Tautan-tautan Akses

Parlemen China Setujui UU Keamanan untuk Hong Kong


Seorang perempuan berjalan melewati spanduk bertuliskan "Hukum Keamanan Nasional untuk Hong Kong" di Hong Kong, Selasa, 30 Juni 2020.

Parlemen China telah mengesahkan undang-undang keamanan nasional yang kontroversial untuk Hong Kong, yang diyakini AS dan para aktivis prodemokrasi akan semakin mengikis kebebasan di kota semiotonom itu.

UU baru yang disahkan hari Selasa (30/6) di Beijing oleh Komite Tetap Kongres Rakyat Nasional China itu secara umum menyerukan pemerintah pusat di Beijing untuk mendirikan kantor keamanan nasional di Hong Kong, yang bertujuan untuk menghadapi subversi terhadap kekuasaan negara, terorisme, separatisme dan kolusi dengan kekuatan asing. Rincian persis undang-undang baru itu belum dirilis.
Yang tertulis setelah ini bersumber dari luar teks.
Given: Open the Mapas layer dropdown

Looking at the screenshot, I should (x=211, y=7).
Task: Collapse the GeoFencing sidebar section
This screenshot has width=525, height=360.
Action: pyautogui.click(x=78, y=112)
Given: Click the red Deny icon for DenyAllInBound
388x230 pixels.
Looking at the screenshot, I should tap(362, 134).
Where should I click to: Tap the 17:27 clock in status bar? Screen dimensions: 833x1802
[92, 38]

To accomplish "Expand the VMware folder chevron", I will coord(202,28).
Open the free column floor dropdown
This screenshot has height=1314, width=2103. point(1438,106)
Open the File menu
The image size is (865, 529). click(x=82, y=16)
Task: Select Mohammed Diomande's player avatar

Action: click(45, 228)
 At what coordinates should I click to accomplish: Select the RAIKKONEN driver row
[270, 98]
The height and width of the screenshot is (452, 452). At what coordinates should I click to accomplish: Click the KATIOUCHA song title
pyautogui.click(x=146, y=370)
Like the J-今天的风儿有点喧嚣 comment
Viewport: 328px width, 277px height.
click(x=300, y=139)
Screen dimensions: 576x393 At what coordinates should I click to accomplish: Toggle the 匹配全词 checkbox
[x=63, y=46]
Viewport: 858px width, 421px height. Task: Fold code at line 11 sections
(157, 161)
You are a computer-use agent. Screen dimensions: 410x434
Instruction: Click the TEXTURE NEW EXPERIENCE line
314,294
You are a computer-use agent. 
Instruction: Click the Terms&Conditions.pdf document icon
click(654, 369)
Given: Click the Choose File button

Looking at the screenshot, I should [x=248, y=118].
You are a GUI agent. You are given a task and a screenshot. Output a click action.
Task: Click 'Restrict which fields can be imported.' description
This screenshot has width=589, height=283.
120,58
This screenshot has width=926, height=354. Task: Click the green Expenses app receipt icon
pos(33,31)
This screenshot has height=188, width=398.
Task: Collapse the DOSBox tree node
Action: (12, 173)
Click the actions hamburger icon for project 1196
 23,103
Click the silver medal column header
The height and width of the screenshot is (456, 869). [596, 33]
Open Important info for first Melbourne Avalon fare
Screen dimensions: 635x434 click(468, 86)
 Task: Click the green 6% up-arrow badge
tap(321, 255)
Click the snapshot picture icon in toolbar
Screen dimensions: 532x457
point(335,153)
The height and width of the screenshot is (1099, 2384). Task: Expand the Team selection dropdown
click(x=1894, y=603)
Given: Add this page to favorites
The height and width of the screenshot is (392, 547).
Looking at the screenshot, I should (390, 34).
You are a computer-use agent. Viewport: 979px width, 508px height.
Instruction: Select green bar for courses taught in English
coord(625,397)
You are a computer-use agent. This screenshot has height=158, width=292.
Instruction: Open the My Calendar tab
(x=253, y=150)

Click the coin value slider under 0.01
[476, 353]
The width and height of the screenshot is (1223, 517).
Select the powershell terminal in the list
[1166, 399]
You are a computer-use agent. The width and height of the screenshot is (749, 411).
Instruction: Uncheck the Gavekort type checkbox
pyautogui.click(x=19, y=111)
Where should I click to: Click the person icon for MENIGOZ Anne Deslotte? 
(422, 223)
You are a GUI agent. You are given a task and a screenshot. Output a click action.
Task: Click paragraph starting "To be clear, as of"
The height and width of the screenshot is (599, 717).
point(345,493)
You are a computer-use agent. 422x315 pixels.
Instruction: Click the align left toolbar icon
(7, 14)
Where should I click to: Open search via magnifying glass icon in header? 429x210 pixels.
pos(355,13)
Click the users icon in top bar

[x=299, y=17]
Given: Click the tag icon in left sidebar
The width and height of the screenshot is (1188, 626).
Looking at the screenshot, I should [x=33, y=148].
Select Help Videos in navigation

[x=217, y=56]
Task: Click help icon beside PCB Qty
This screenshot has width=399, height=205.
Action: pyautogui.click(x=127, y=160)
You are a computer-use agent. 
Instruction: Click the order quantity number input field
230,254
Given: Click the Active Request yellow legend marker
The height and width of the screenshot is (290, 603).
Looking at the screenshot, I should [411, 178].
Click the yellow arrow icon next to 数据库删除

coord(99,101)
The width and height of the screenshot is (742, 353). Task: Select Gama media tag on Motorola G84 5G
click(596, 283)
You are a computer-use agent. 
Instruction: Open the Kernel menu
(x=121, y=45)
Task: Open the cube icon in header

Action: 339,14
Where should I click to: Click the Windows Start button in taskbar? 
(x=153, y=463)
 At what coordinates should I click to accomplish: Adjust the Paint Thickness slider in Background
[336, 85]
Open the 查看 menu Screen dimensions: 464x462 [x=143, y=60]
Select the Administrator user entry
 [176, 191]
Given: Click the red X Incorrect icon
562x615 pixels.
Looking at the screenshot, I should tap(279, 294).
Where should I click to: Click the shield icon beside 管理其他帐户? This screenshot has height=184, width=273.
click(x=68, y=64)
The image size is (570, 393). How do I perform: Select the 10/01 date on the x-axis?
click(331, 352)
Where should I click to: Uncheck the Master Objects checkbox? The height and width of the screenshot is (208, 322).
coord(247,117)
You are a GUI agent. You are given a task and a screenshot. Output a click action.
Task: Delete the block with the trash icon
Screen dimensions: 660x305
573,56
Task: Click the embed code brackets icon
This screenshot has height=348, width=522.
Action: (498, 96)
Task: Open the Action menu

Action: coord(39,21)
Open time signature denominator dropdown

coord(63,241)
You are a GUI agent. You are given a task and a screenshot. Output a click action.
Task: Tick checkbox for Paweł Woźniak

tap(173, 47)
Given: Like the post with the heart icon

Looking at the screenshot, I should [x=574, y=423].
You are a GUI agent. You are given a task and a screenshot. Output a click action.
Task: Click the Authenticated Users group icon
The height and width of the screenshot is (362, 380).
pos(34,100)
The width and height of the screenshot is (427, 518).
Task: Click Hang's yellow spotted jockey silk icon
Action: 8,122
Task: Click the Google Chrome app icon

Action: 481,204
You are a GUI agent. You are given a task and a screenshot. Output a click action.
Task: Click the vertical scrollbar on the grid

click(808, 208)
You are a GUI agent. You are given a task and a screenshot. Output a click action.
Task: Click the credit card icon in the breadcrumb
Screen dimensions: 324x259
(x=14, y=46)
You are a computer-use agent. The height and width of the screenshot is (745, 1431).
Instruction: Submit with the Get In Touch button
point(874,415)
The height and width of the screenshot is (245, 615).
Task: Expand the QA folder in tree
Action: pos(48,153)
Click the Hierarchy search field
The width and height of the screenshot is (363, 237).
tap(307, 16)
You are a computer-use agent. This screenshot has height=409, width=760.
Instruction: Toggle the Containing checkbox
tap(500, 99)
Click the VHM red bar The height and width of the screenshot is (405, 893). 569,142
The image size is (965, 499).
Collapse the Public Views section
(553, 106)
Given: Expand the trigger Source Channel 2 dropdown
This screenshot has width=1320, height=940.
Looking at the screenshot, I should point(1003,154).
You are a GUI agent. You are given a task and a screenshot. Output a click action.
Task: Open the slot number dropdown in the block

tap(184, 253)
Undang-undang baru itu membatasi upaya agresif Presiden China Xi Jinping untuk memperketat kontrol atas pusat keuangan itu selama beberapa tahun belakangan, yang telah menyebabkan protes besar-besaran di jalan oleh para aktivis prodemokrasi yang menginginkan kebebasan lebih besar bagi Hong Kong. Pada semester terakhir 2019, kota itu diguncang oleh demonstrasi-demonstrasi yang kerap disertai kekerasan, yang dipicu oleh RUU ekstradisi yang kontroversial dan akhirnya ditarik.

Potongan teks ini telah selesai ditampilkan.